The Studio Art department offers a variety of classes in both artistic style and content which emphasize strong skill and conceptual development. This range can be seen in faculty work and student work. The classes offered include a variety of approaches to drawing, painting, photography, printmaking, sculpture, digital imaging, video, and installation art.
We have six faculty members in the studio area (and four in art history). For the number of students on campus, this means beginning studio classes usually have 15-20 students, intermediate classes are 12-15 and advanced classes have no more than 10 students in them.
All are actively-exhibiting artists who have the professional experience to help students understand the larger culture and art world. The examples on our website are just the tip of the iceberg of work they have produced.
Our students have curiosity and intelligence fueled by their liberal arts background. They bring all this to the discipline of expressive visual and kinesthetic processing producing work that is full of variety and depth.
When Horvitz Hall opened its doors at the start of the fall semester in 2012, Kenyon art students and their professors gaped and marveled, then settled in and made themselves at home. Now it's everyone else's turn to discover the superb studio-art facilities in the College's newest building. On three levels, Horvitz Hall has studios and classrooms for painting, drawing, printmaking, sculpture, photography, installation art, and digital art. Facilities range from a professional-quality lighting studio to an audio lab for video and animation projects. Expansive windows bring in the diffuse north light that artists prize. Exhibitions and receptions can be held in a lobby/gallery space inside the main entrance, and the lower-level sculpture area opens onto a spacious patio in the rear of the building.
You certainly don't have to be a major to get into art classes. The true liberal arts nature of Kenyon is at its best when those in creative writing, science, music, or other disciplines connect in an art class.
If you choose to major in Studio Art you will have a semi-private studio in your senior year to help you concentrate on your projects. This is unusual in an undergraduate liberal arts college.

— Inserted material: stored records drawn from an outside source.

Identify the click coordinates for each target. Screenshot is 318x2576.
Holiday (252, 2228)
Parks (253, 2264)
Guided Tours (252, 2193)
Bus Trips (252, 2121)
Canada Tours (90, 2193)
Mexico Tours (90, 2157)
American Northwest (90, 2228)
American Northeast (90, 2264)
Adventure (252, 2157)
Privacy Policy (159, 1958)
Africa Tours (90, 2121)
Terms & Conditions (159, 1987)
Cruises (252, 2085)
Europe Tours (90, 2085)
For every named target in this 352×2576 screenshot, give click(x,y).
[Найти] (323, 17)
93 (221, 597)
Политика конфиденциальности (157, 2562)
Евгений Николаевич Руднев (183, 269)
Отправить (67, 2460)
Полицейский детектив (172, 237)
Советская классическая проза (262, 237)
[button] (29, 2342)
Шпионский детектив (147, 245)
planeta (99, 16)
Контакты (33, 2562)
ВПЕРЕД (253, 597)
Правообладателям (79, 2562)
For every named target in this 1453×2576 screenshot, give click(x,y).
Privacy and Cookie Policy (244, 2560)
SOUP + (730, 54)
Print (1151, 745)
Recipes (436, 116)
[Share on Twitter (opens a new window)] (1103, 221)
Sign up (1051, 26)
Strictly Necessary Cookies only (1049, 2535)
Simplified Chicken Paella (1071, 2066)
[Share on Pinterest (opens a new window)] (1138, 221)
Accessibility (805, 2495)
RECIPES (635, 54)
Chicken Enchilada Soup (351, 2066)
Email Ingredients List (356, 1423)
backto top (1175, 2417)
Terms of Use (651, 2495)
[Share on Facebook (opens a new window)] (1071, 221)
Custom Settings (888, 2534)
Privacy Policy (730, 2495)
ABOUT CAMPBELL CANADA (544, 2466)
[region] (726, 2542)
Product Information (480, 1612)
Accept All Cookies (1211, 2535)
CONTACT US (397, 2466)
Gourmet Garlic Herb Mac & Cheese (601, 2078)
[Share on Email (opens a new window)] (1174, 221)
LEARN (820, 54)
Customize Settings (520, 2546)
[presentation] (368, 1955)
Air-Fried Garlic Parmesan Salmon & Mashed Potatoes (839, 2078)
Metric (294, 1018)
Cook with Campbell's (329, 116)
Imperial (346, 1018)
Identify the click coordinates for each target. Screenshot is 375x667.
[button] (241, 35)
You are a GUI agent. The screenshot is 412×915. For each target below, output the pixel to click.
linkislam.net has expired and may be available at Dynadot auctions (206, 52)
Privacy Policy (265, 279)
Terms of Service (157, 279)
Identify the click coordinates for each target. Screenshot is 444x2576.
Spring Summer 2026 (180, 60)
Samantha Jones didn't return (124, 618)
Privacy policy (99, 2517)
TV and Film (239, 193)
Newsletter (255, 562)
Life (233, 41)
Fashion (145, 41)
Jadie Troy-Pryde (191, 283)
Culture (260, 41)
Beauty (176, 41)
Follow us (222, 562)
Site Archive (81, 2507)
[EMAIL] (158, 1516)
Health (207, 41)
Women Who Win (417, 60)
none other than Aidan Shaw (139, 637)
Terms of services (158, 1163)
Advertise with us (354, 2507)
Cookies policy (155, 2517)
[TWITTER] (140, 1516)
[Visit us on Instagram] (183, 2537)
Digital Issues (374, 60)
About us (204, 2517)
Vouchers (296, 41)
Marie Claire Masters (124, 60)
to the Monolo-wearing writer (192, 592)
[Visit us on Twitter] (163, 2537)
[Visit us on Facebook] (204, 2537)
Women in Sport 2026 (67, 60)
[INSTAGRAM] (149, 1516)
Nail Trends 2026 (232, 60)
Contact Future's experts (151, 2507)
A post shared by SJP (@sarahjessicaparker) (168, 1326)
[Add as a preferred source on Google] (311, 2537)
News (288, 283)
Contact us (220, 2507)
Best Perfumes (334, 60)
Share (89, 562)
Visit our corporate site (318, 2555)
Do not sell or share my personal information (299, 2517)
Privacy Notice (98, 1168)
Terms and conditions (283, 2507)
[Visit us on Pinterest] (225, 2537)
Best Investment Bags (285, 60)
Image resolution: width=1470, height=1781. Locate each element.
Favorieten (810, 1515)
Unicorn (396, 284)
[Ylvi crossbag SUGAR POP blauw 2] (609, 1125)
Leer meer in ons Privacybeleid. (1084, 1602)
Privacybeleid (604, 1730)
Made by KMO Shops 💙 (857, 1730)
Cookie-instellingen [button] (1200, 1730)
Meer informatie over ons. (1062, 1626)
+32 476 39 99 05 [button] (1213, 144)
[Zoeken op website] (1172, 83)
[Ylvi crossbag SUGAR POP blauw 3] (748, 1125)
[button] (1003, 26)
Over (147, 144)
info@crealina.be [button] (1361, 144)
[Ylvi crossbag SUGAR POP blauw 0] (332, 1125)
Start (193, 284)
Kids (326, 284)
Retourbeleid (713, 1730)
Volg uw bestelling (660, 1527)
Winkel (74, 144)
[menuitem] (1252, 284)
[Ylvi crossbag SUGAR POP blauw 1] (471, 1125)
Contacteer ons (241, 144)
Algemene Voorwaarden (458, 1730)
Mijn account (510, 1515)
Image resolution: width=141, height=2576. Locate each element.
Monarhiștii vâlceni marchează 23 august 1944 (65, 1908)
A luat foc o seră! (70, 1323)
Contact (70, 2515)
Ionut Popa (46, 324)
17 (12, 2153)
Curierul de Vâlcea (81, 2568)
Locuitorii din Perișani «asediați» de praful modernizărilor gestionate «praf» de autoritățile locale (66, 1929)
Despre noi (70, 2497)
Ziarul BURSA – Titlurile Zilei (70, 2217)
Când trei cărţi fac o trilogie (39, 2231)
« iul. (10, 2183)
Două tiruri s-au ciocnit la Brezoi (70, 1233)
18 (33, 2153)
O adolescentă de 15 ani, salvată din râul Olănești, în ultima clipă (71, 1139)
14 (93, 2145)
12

All senior majors work on individual projects in whatever media they choose for a full year and learn to critique across media. This seminar also encourages an intellectual understanding of one's work in relationship to the wider contemporary art world.
As a senior major, you will have an exhibition of a cohesive body of work as part of the larger senior exhibition in the Gund Gallery. A short written and oral component add to the strength of this senior cumulative experience that our majors applaud as the most important event of their art education here. We consider it your first professional exhibition.